Law Reform (2)
Law Reform (2)
Introduction
– An effective legal system cannot stand still. The law as well as legal procedures must adapt to
social change if they are to retain the respect of at least most of the society.
– Many laws which were made even as short time ago as the nineteenth century simply do not fit
the way we see society today-until the early part of this century married women were
considered the property of their husbands!
– The law needs to be kept in an accessible and manageable state and reformed where necessary.
For instance the offence of eavesdropping remained an offence till it was repealed in the
Criminal Law Act 1967.
– The government of the day has a major say in the law and will set out its agenda for law reform
in each session of Parliament. Much of this is concerned with politics. When it is clear that the
law may be out of step with social conditions, there are many ways of bringing about a change.
Judicial change
– Case law can bring about reform. A recent example can be seen in the case R v R .
– In some cases, the courts may feel unhappy with the decision they have come to because of
the clear wording of an Act of Parliament or because they are bound by previous precedent.
The judges may then draw attention to the need for reform when giving their judgment.
– However, courts are not adequate as the sole agency of reform because there is no systematic,
state funded process for bringing points of law in need of reform to the higher courts.
– Secondly, judges have to decide cases on the basis of the way the issues are presented to them
by the parties concerned. They can not commission research or consult with interested bodies
to find out the possible effects of their decision.
– Judicial change is unfair to the losing party since it may have retrospective effect as opposed to
law reforms made by Parliament which are prospective.
Reform by parliament
– Pressure groups: Groups concerned with particular subjects may press for law
reform in those areas. Professional organizations such as the law society as well as
certain charities, the British Medical association are some groups concerned with
promoting law reform. Pressure groups use a variety of tactics including lobbying
MPs, gaining as much publicity as possible for their cause, organizing petitions and
encouraging people to write to their own MP or relevant Minister.
– Political parties
– The Civil Service
– Treaty obligations
– Public opinion and Media pressure
LAW REFORM BODIES
1)THE LAW COMISSION
– This is the main law reform body. It was set up in 1965 by the Law Commissions Act.
– It is a full time body and consists of a chairman who is a High Court judge and four other Law
commissioners( one experienced in criminal law, a solicitor experienced in land law and equity
and two legal academics).
– They are assisted by legally qualified civil servants. There is staff to assist with research and four
Parliamentary draftsmen who helps with the drafting of proposed Bills.
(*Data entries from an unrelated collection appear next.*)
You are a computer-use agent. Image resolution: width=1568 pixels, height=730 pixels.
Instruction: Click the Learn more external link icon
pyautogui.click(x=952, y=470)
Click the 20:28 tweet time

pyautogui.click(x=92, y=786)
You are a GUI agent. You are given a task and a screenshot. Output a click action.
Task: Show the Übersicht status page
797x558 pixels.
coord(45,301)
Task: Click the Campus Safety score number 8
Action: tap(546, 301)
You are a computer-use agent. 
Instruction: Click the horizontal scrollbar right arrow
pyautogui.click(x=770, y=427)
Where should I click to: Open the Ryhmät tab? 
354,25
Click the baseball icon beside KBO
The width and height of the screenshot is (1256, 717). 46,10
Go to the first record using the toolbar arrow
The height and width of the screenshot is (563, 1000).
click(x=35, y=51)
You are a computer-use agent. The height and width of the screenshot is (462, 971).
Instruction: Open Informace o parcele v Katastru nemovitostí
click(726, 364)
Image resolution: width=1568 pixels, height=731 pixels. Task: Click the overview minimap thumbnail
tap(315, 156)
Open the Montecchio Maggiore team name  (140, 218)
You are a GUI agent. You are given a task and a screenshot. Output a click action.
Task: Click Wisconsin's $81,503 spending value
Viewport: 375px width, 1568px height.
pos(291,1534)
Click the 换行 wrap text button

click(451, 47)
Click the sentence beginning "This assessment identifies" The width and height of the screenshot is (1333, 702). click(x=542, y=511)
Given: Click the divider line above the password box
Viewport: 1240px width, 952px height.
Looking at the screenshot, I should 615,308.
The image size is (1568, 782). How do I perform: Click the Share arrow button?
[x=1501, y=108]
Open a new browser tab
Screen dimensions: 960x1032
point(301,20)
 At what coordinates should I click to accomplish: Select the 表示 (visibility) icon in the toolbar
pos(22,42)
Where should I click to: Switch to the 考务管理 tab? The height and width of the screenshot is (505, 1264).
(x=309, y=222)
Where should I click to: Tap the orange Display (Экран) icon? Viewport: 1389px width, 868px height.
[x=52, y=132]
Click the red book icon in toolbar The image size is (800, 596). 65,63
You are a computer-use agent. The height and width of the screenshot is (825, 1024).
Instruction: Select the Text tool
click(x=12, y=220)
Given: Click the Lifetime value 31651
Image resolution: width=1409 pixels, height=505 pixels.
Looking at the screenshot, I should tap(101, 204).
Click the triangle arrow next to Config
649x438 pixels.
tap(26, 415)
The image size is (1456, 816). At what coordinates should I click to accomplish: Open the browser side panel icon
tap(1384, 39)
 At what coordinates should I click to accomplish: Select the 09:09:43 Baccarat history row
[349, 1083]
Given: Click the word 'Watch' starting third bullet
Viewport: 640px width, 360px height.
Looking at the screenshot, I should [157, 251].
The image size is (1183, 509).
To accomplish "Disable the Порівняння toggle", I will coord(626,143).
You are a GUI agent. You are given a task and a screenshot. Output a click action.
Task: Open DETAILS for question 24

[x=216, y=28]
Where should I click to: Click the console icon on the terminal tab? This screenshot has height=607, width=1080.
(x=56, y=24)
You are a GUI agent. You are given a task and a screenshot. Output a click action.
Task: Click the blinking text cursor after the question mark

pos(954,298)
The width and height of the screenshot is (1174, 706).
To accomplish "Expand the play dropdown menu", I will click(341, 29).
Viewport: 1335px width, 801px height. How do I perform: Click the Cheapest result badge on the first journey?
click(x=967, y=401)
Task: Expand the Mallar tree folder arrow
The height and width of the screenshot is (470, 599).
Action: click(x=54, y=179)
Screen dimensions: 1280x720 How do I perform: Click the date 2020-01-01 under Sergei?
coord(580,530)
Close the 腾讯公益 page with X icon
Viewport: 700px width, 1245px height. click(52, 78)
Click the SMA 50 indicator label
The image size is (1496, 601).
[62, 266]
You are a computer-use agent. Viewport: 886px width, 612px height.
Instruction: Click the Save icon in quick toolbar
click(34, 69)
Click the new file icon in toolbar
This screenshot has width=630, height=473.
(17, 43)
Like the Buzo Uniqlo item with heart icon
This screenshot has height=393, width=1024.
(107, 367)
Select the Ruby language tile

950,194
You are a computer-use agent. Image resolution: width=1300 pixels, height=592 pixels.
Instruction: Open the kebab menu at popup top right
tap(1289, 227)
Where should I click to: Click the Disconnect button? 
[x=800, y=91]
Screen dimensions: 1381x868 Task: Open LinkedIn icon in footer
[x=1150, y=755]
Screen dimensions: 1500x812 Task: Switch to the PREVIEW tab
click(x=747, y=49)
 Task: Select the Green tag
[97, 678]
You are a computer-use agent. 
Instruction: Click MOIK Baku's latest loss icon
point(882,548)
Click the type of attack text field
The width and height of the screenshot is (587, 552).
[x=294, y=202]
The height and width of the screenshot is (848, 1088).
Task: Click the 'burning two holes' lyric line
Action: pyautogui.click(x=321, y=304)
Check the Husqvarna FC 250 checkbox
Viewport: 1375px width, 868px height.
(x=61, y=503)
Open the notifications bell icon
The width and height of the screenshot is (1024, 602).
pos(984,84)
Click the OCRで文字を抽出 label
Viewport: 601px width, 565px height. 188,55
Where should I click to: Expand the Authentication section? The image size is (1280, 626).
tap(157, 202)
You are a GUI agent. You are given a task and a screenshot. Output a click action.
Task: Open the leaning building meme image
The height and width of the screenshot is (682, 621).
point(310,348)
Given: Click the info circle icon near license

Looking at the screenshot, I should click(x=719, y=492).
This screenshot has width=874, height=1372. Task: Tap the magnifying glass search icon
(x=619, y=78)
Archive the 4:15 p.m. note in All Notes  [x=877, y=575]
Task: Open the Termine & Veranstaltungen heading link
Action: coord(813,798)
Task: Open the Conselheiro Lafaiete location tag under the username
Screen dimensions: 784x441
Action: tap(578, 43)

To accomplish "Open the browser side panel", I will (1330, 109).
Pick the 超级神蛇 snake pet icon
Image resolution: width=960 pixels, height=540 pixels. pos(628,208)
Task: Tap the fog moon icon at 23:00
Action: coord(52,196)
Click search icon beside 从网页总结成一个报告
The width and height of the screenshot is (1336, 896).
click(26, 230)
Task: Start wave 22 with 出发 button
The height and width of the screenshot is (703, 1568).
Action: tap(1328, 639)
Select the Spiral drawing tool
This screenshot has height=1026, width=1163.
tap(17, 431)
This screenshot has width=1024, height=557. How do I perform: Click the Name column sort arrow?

– The commission considers areas of law which are believed to be in need of reform. The aims of
the law commission were set out in s 3 of the Law Commission Act 1965 which included the
systematic development and reform including the codification of such law, the elimination of
anomalies, the repeal of obsolete and unnecessary enactments, the reduction of the number of
separate enactments (consolidation) and generally the simplification and modernization of the
law.
– The Law Commission first researches the area of law in need of reform and then
publishes a consultation paper seeking views on possible reform.
– This consultation paper will describe the current law, set out the problems and
look at options for reform.
– Following the response to the consultation paper, the Commission will then draw
up positive proposals for reform. There will often be a draft Bill attached to a
report which sets out the details to the research.
– It is up to the Government to decide whether it accepts the recommendations
and whether the Bill should be introduced into Parliament. The draft Bill will go
through the necessary Parliamentary stages for approval to become law.
PERFORMANCE OF THE LAW
COMISSION
– The Law Commission prepares a Statute Law (Repeals) Bill in order for old and ridiculous statutes to be
repealed. By 2015, there had been 19 Statute Law (Repeals) Acts. Over 3000 out of date statutes have
been repealed. The ‘tidying-up’ of the statute book helps to make the law more accessible.
– The Commission also produces about five Consolidation Bills each year in order to consolidate areas of
law where there are a number of statutes. However, it is a never ending process because as one area of
the law gets consolidated, another area is being fragmented by further Acts of Parliament.
– The law was consolidated in the Criminal Courts (Sentencing) Act 2000. However, within a few months
the law was changed again by the Criminal Justice and Courts Services Act 2000, which created new
powers of sentencing.
– In 2012, the Legal Aid, Sentencing and Punishment of Offenders Act made further changes in the law on
sentencing. It has now been suggested that there should be a new consolidation Bill for sentencing
Codification
– One of the principal tasks of the commission at its inception was codification.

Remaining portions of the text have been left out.